3. Exposure to pregnancy
3.1. Exposure to pregnancy outside marriage
In Bongaarts' model, sexual activities are considered to be confined within marriage. Prevalence of extramarital sex varies from country to country. One study reported less than 10% in Togo and Burundi up to over 15% in Tanzania (Caraël 1995). In developed countries, having multiple partners have been observed while it is more common among men globally (Welllings et al. 2006).
Extramarital births are found in many parts of the world.
This shows changes in % of extra-marital births among live births. All the countries changed substantially in the last four decades with exception of Japan. Especially in Chile, proportion of births within marriage halved from 80% to 40%.

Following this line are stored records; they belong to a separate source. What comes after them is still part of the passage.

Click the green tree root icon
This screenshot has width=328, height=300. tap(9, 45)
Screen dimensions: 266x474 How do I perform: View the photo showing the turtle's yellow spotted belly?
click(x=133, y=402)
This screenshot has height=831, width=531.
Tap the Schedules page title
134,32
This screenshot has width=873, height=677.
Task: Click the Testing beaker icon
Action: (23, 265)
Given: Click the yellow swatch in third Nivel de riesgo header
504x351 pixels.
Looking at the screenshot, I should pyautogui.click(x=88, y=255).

3.2. Exposure to pregnancy within marriage
Exposure to pregnancy within marriage or sexual union, that is, frequency of sexual intercourse, varies across populations, while the proximate determinants model assumed the coital frequency are similar across different populations. The WHO surveys on HIV/AIDS and sexual behaviour reported that proportions of currently married women aged 15-49 who had sex in the last month ranged from 42 % in Togo to 64 % in Tanzania (Caraël 1995). In other regions, such as Singapore and Thailand, the figure was more than 80 %. The mean coital frequencies in the last month prior to the survey were surprisingly as low as two or less in Togo, Côte d’Ivoire and Lesotho; whereas the mean in Rio de Janeiro was more than seven. In the same study in Europe, the means were between 6.8 and 8.4 episodes per month (Sandfort et al. 1998).

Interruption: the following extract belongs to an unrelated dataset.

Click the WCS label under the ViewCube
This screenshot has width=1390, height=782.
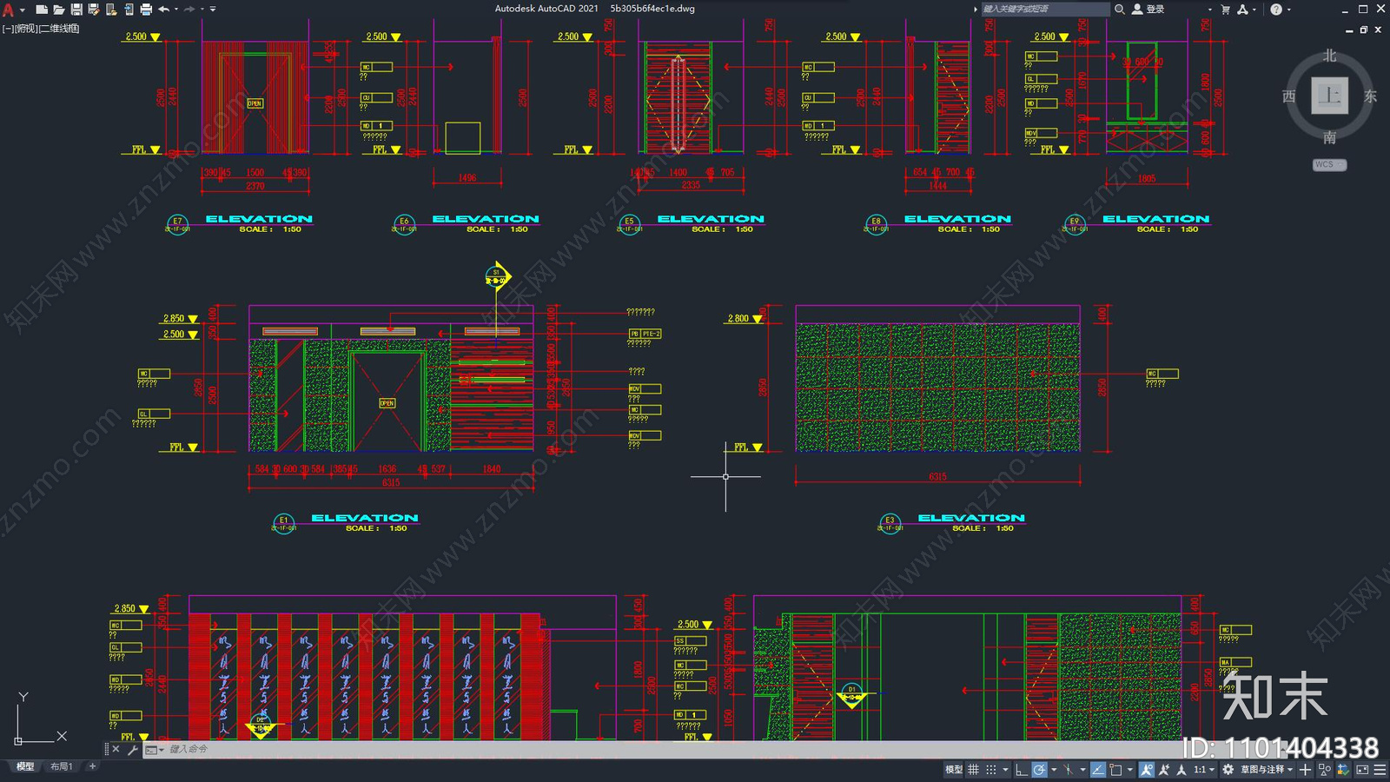tap(1329, 164)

Furthermore, spousal separation may play a role especially in the population where economic migration is prevalent. Therefore, it is noteworthy that coital frequency varies across population.

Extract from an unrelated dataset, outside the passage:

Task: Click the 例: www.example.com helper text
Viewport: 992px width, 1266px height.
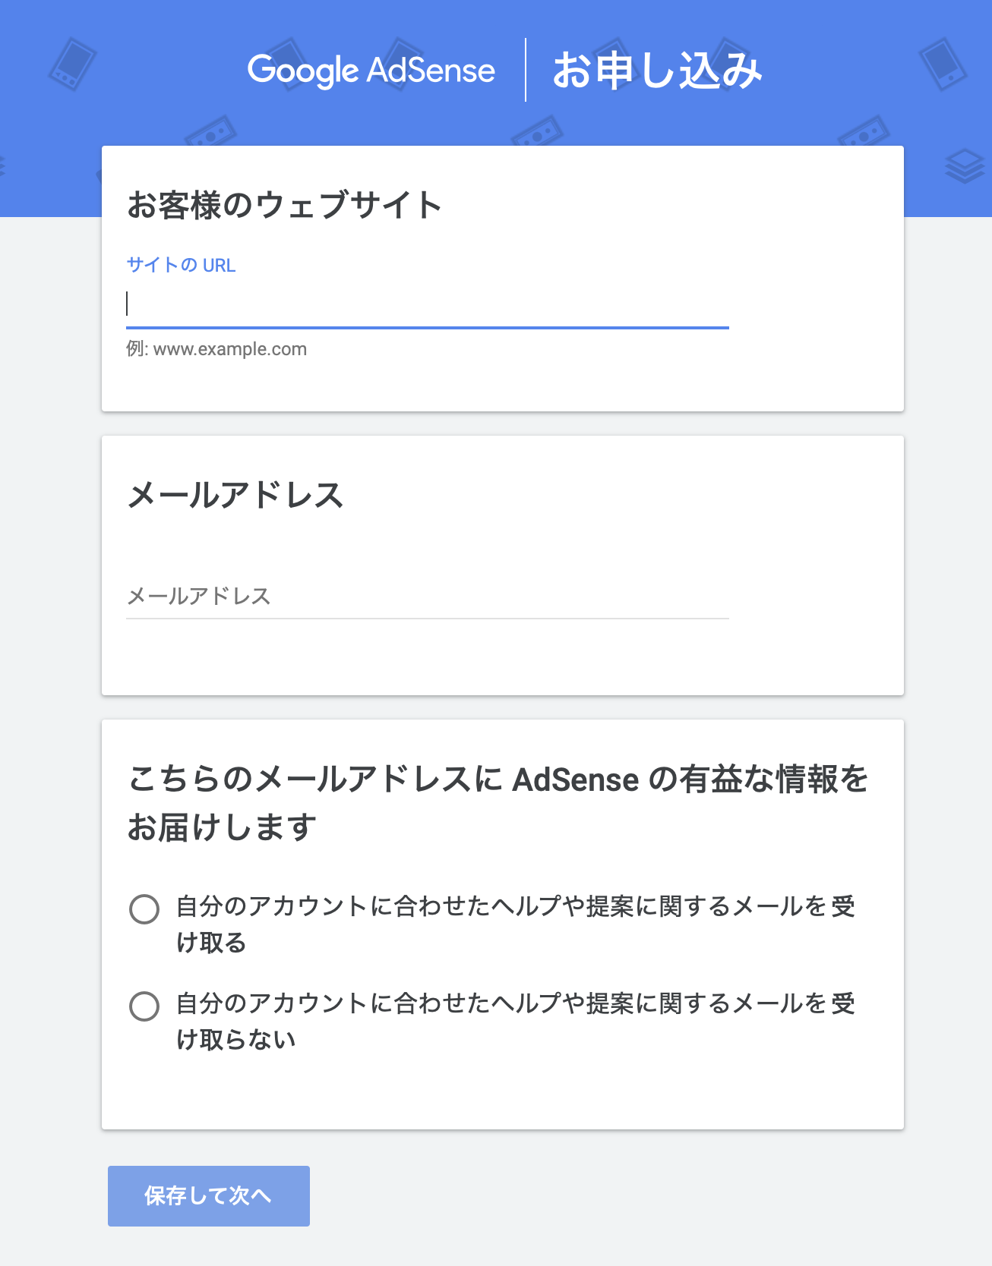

*The data on sexual activities among unmarried and married are available in Demographic and Health Surveys (DHS) and Multiple Indicator Cluster Surveys (MICS).
4. Effectiveness of contraceptives
As mentioned earlier, it is difficult to measure the effectiveness of contraceptives. The use-effectiveness is calculated from number of unintended pregnancies by method. In order to measure the exposure to pregnancy thoroughly, data on marital status, partner’s presence, abstinence, coital frequency and timing for all women of reproductive age for the entire period of interest are required. Furthermore, stopping or switching the contraceptive methods is common. Thus it is difficult to measure the consistent use of contraceptive method over time.
5. Contraceptive prevalence
5.1. Overlap between contraceptive use and permanent infecundity
The model assumes that only fecund women use contraceptives. This assumption is reasonable in most cases. However, in some settings, a good number of women may have undergone sterilisation in countries where sterilisation is the primary method of family planning, such as in India. In these cases, some sterilised women were not fecund anyway.
5.2. Overlap between contraceptive use and postpartum amenorrhea
While the overlap between contraceptive use and postpartum amenorrhea generally seems modest, there is evidence that ‘double-protection’ is common in Zimbabwe.